Funemployment
I never know how to start out my blog posts. Let's start there. I want to write to you like I'm writing a letter, but who do I address it to? I consider those who read my posts to be dear friends of mine, even if we've never met before. I want to write to you like I would a pen pal, to speak to you as if we were sitting across from one another in a coffee shop, sharing life's most intimate happenings. And that's how I'm going to start out this particular post, it seems. Sharing my uncertainties about how to speak with you, sweet friends.
"Funemployment" has been a bit of a roller coaster for me. My last official day working at UNC was exactly one month ago. It was a Tuesday when I left 3 West for the last time, and I was three days away from moving to Indianapolis as I clocked out that night. A couple of friends who had helped me pack that weekend before the move convinced me to refer to my period of unemployment as funemployment, which I thought was.. fun, to say the least. It put a new spin on how I was looking at that period of uncertainty and gave me a more positive perspective from which to look at it from. I didn't have to mope about being unemployed, complain about the lack of new job postings in Indy, show my worry over the lack of health insurance benefits that I would face come the end of November. It made me feel more confident about not having a job when I moved to Indianapolis.

» WHAT TO DO
In the blog post, how many days before moving to Indianapolis did the writer clock out at UNC for the last time? The material that comes next is separate from the blog post.

» SOURCE MATERIAL

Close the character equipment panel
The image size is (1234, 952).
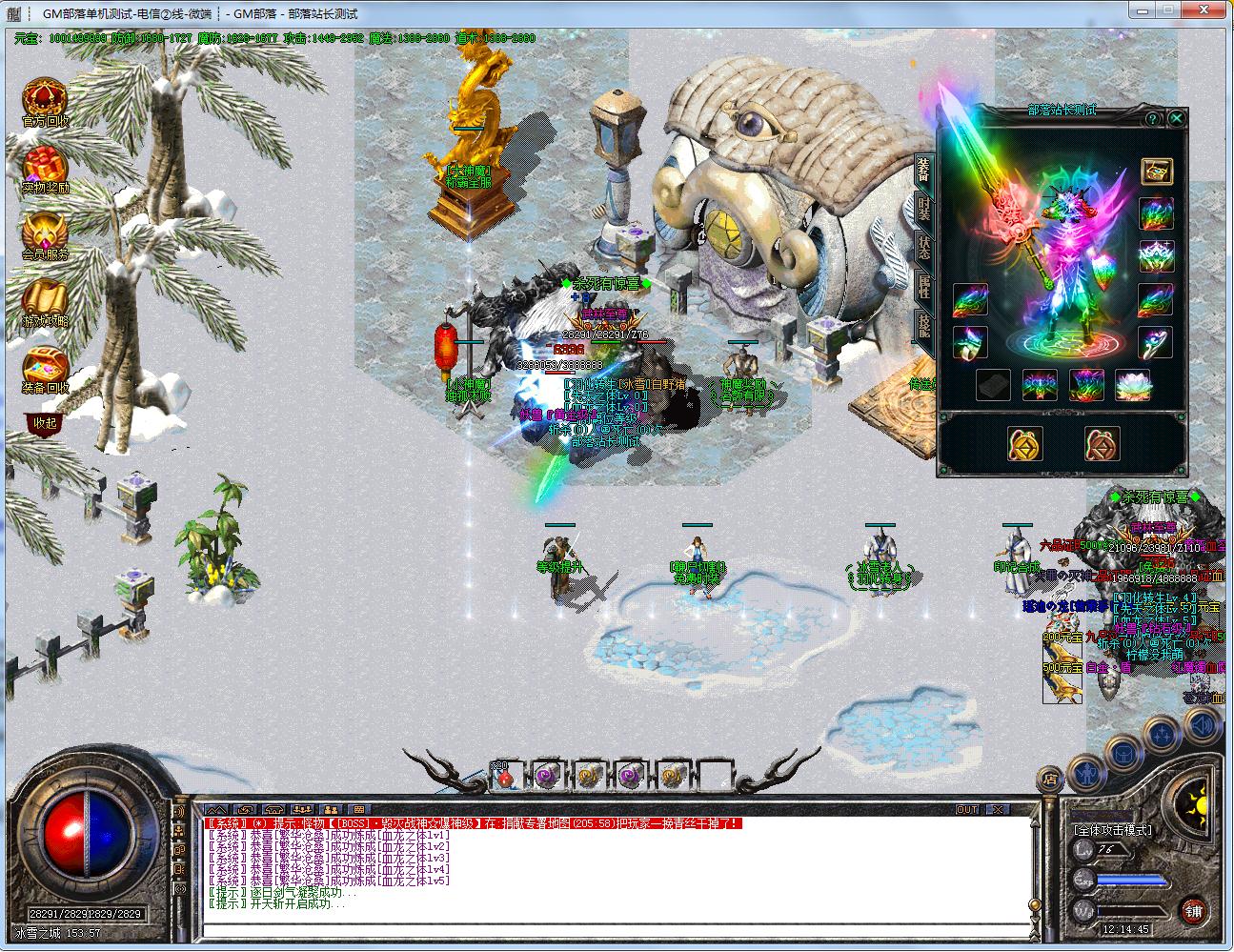(1177, 118)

» SOLUTION TO THE PROBLEM
Three days.